Web patents - what can be patented? - manasnutcase

Hi,
The stories about web patents seem so bizarre. Like Yahoo claiming to own patent on showing ads based on some metrics. I wonder what all can and can not be patented. As in, how come Friendster or MySpace could not get online social network patented or how come Amazon could not get online book store patented?
Basically what I want to understand is - what are the features of a product for it to be patentable?
Thanks. Manas
======
mchannon
It has to be novel (though that's in the eye of the beholder), non-obvious
(subjective), and it has to be useful for something (again, subjective).

Patents are examined by people who are educated, but not necessarily business-
minded. They get paid the same whether they grant every patent or grant no
patent, but they catch hell when they grant a patent that shouldn't have
gotten through, so this puts them on the conservative side.
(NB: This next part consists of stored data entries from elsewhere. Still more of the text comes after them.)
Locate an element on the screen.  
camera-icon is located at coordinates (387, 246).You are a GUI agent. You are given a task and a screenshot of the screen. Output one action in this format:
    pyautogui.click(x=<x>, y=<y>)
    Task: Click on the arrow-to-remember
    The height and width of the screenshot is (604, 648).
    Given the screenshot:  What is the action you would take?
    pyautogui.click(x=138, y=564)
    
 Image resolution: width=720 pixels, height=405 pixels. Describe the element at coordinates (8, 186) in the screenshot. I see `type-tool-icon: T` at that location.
I'd guess the non-patents you cited were on the "obviousness" grounds, though
I'd posit that up until 5 years ago it was more a matter of getting a lax
examiner and being good at negotiating than how obvious such things were or
not.

Patents aren't as ironclad as some would like, anyway. Even if they had gotten
those patents, a judge with the equivalent of a 1950's high school education
would be making the decision on their technical merit, and whether X infringes
upon Y. Good stuff gets struck down and bad stuff stays up all the time.

While waving your patents in front of the competition in order to get them to
back down, sometimes it's like you have the US army behind you, and sometimes
it's like you have the salvation army behind you, in terms of how much threat
your patents actually pose from a legal perspective.